Understanding `memory_order_acquire` and `memory_order_release` in C++11

I'm reading through the documentation and more specifically

memory_order_acquire: A load operation with this memory order performs the acquire operation on the affected memory location: no reads or writes in the current thread can be reordered before this load. All writes in other threads that release the same atomic variable are visible in the current thread (see Release-Acquire ordering below).

memory_order_release: A store operation with this memory order performs the release operation: no reads or writes in the current thread can be reordered after this store. All writes in the current thread are visible in other threads that acquire the same atomic variable (see Release-Acquire ordering below) and writes that carry a dependency into the atomic variable become visible in other threads that consume the same atomic (see Release-Consume ordering below)

These two bits:

from memory_order_acquire

... no reads or writes in the current thread can be re-ordered before this load...

from memory_order_release

... no reads or writes in the current thread can be re-ordererd after this store...

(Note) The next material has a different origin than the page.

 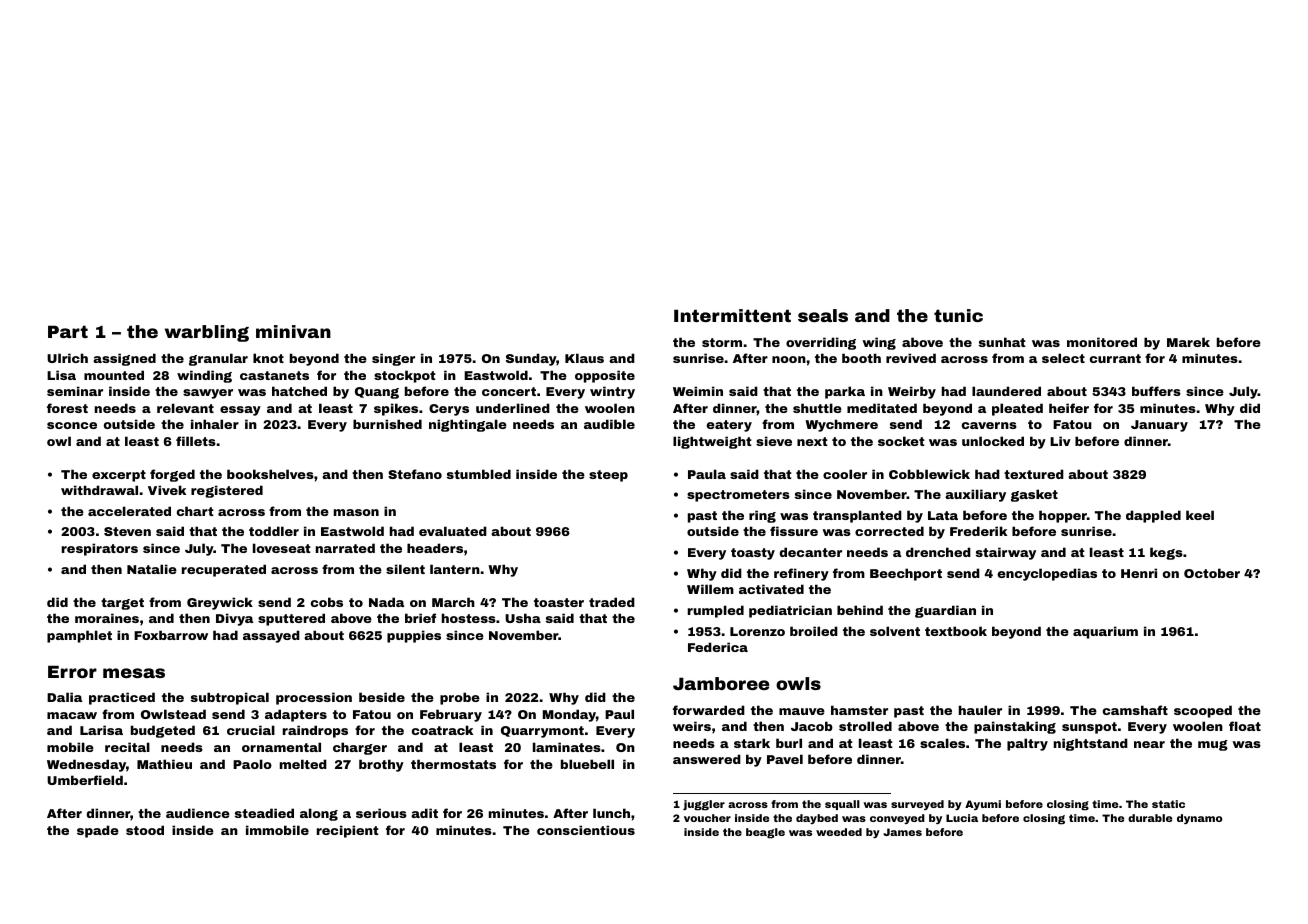 What do you see at coordinates (958, 315) in the document?
I see `tunic` at bounding box center [958, 315].
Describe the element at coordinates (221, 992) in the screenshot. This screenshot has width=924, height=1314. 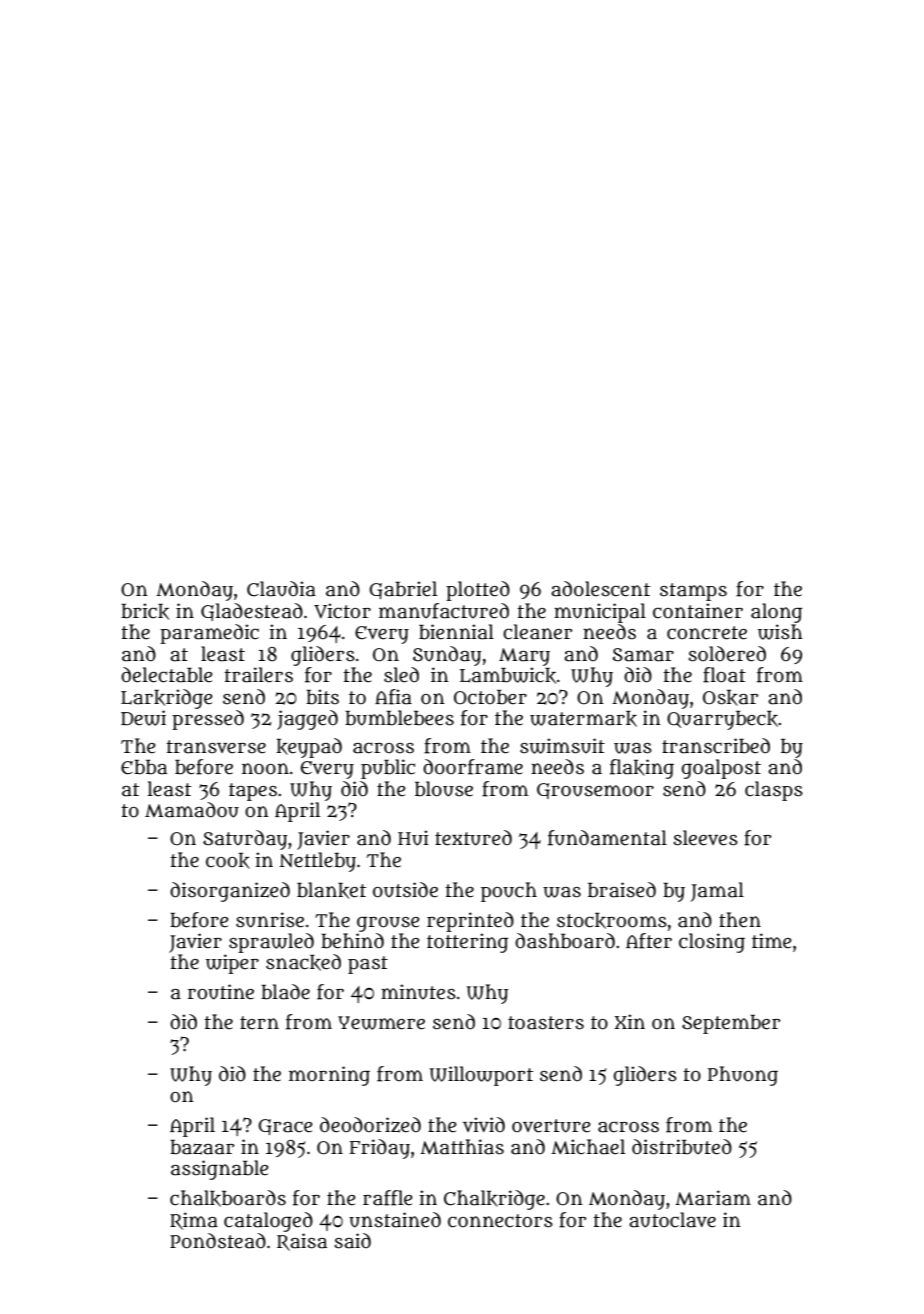
I see `routine` at that location.
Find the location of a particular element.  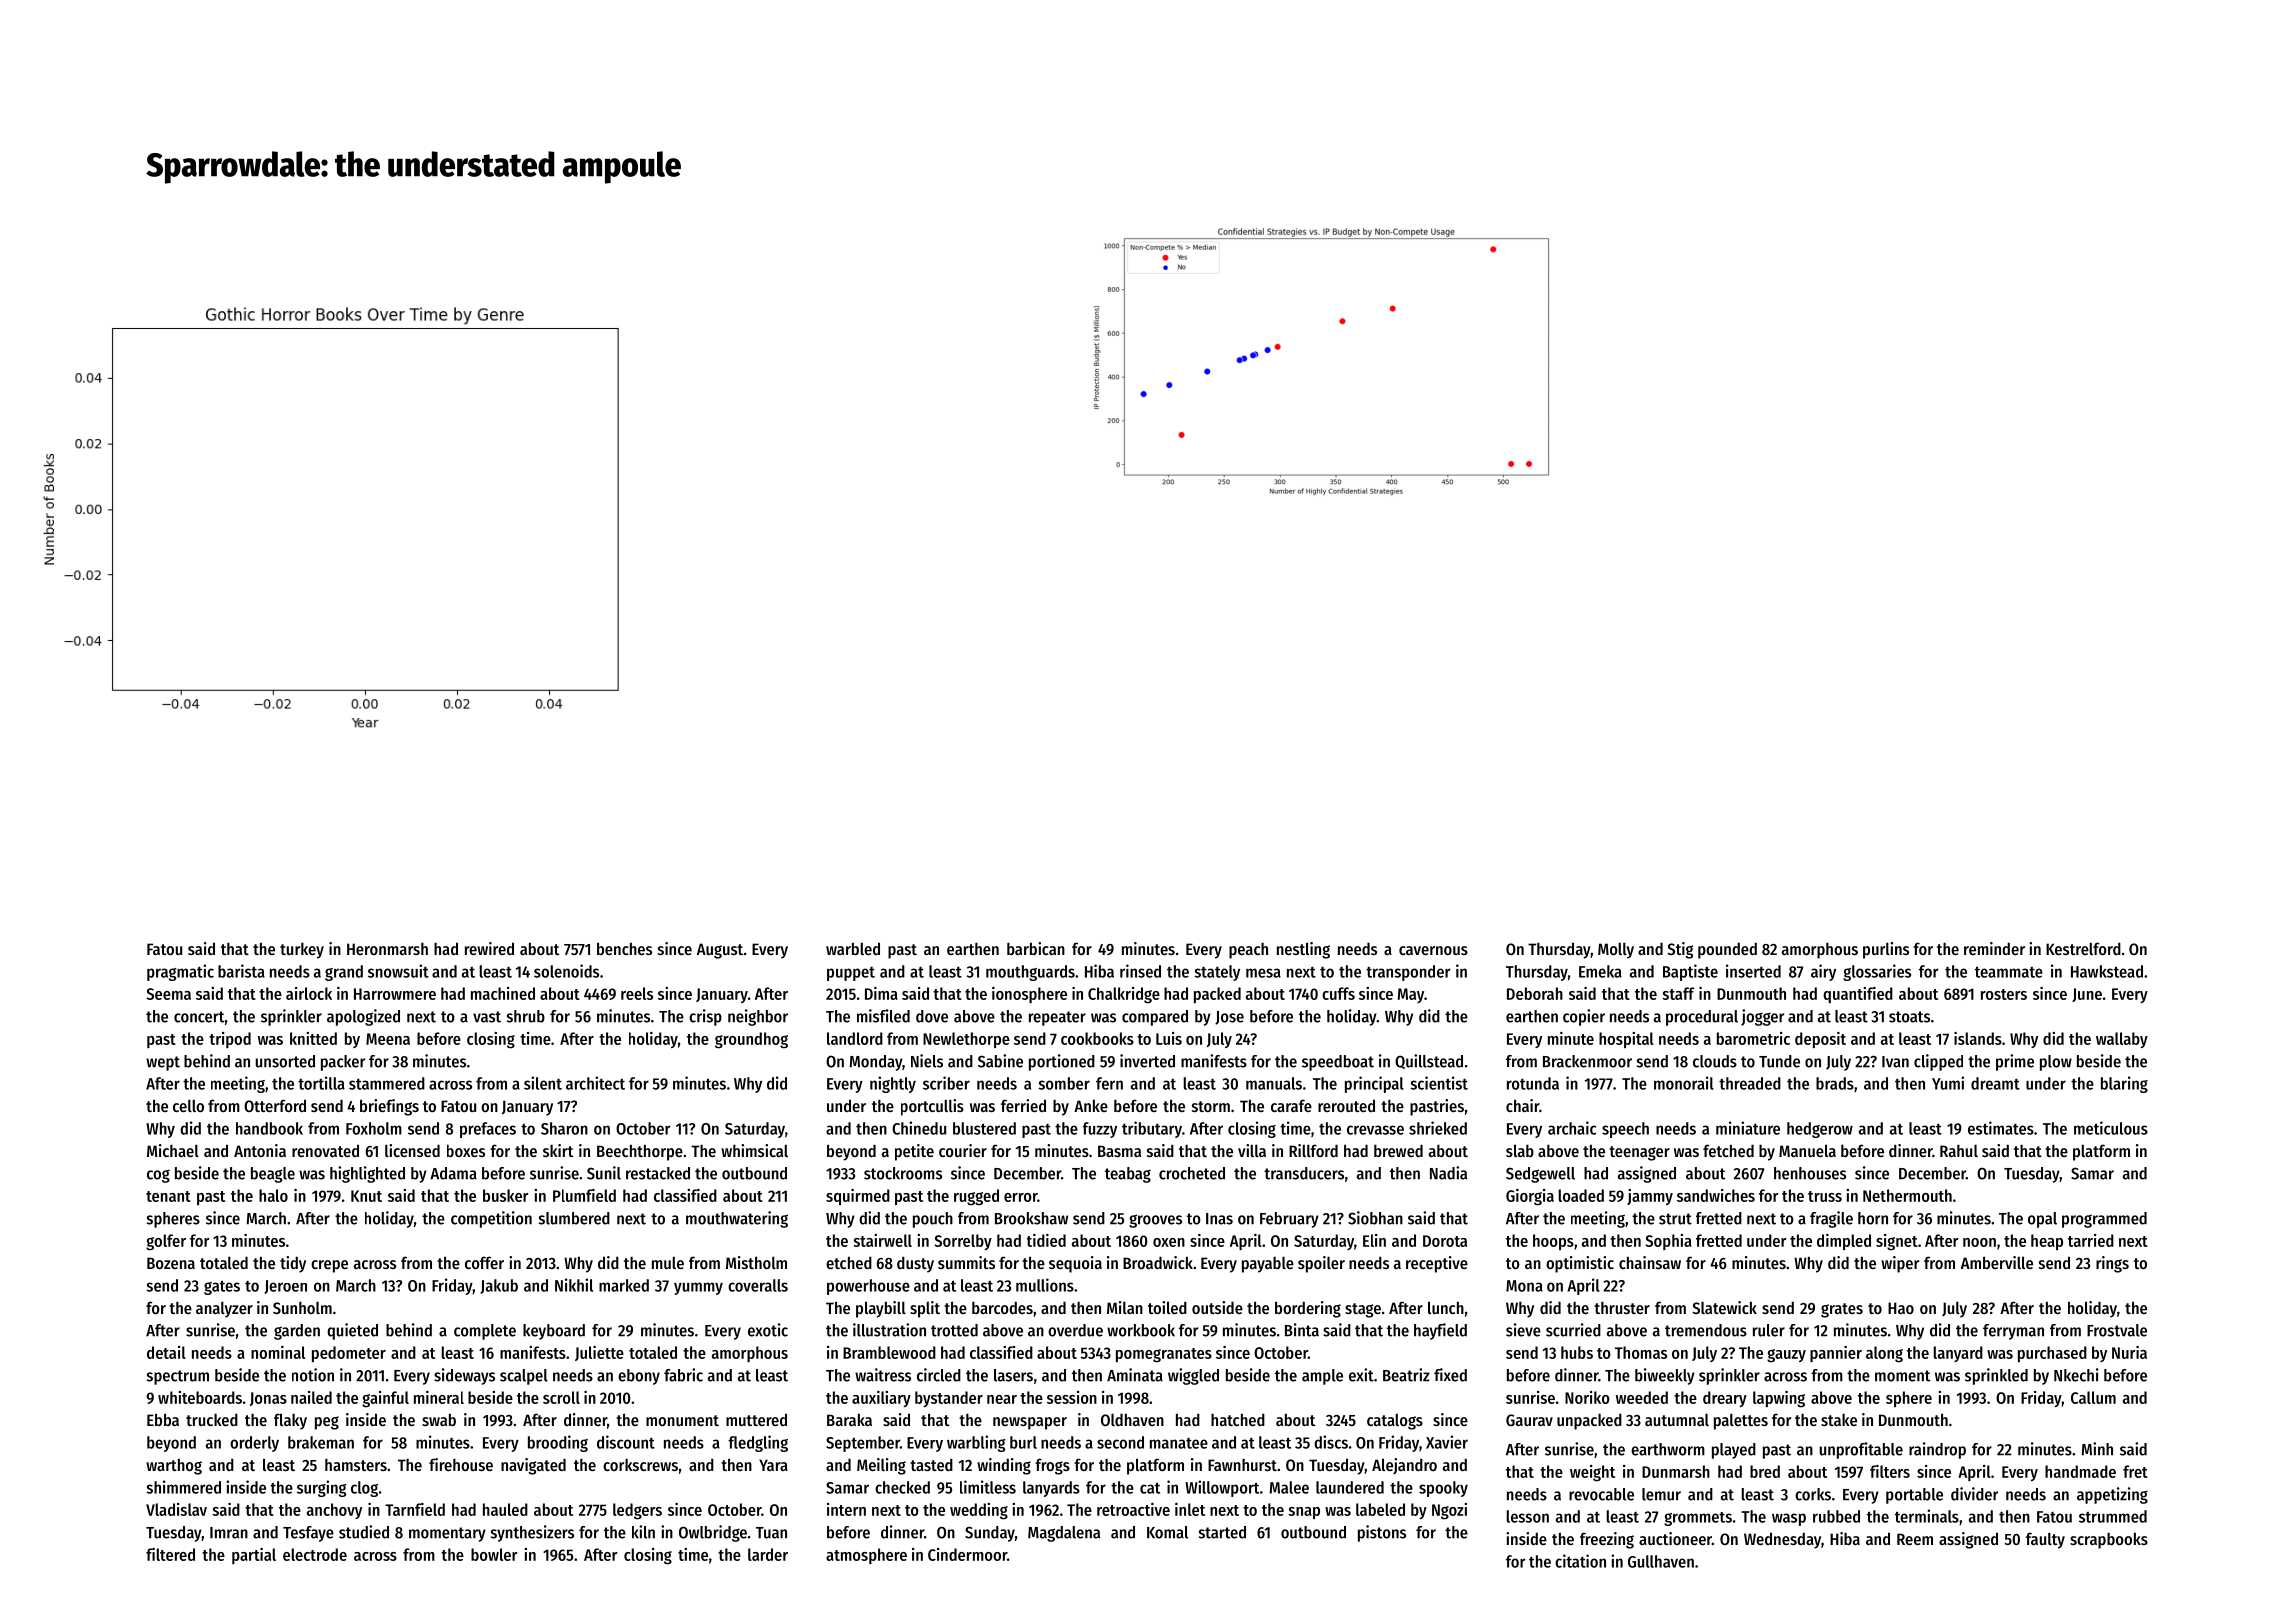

What exactly do they mean?

There's also this example

#include <thread>
#include <atomic>
#include <cassert>
#include <string>

std::atomic<std::string*> ptr;
int data;

void producer()
{
    std::string* p  = new std::string("Hello");
    data = 42;
    ptr.store(p, std::memory_order_release);
}

void consumer()
{
    std::string* p2;
    while (!(p2 = ptr.load(std::memory_order_acquire)))
        ;
    assert(*p2 == "Hello"); // never fires
    assert(data == 42); // never fires
}

int main()
{
    std::thread t1(producer);
    std::thread t2(consumer);
    t1.join(); t2.join();
}

But I cannot really figure where the two bits I've quoted apply. I understand what's happening but I don't really see the re-ordering bit because the code is small.

Solution

Acquire and Release are Memory Barriers. If your program reads data after an acquire barrier you are assured you will be reading data consistent in order with any preceding release by any other thread in respect of the same atomic variable. Atomic variables are guaranteed to have an absolute order (when using memory_order_acquire and memory_order_release though weaker operations are provided for) to their reads and writes across all threads. These barriers in effect propagate that order to any threads that are using that atomic variable. You can use atomics to indicate something has 'finished' or is 'ready' but if the consumer reads other data than the atomic variable the consumer can't rely on 'seeing' the right 'versions' of other memory and atomics would have limited value.

The statements about 'moving before' or 'moving after' are instructions to the optimizer that it shouldn't re-order operations to take place out of order. Optimizers are very good at re-ordering instructions and even omitting redundant reads/writes but if they re-organise the code across the memory barriers they may unwittingly violate that order.

Your code relies on (a) the std::string object having been constructed in producer() before ptr is assigned and (b) the constructed version of that string (i.e. the version of the memory it occupies) being the one that consumer() reads. Put simply consumer() is going to eagerly read the string as soon as it sees ptr assigned so it better see a valid and fully constructed object or bad times will ensue. In that code 'the act' of assigning ptr is how producer() 'tells' consumer the string is 'ready'. The memory barrier exists to make sure that's what the consumer sees.

Conversely if ptr was declared as an ordinary std::string * then the compiler could decide to optimize p away and assign the allocated address directly to ptr and only then construct the object and assign the int data. That is likely a disaster for the consumer thread which is using that assignment as the indicator that the objects producer is preparing are ready. To be accurate if ptr were a pointer the consumer may never see the value assigned or on some architectures read a partially assigned value where only some of the bytes have been assigned and it points to a garbage memory location. However those aspects are about it being atomic not the wider memory barriers.

Footnote: The code provides a good demonstration of memory barriers and the asserts() that never fire illustrate the memory order guarantee. However it's worth noting the design is not recommended for a scalable system. That is because the consumer thread performs 'busy waiting'. The thread loops until the string object is assigned to ptr. The thread will be competing for compute cycles with other threads.
A more scalable design would use a std::condition_variable which provides as a 'dormant waiting'. Of course the code provided is an illustrative example and the time spent busy waiting can be expected to be very brief. But in general busy waiting by consumers is not a recommended implementation of the producer/consumer pattern.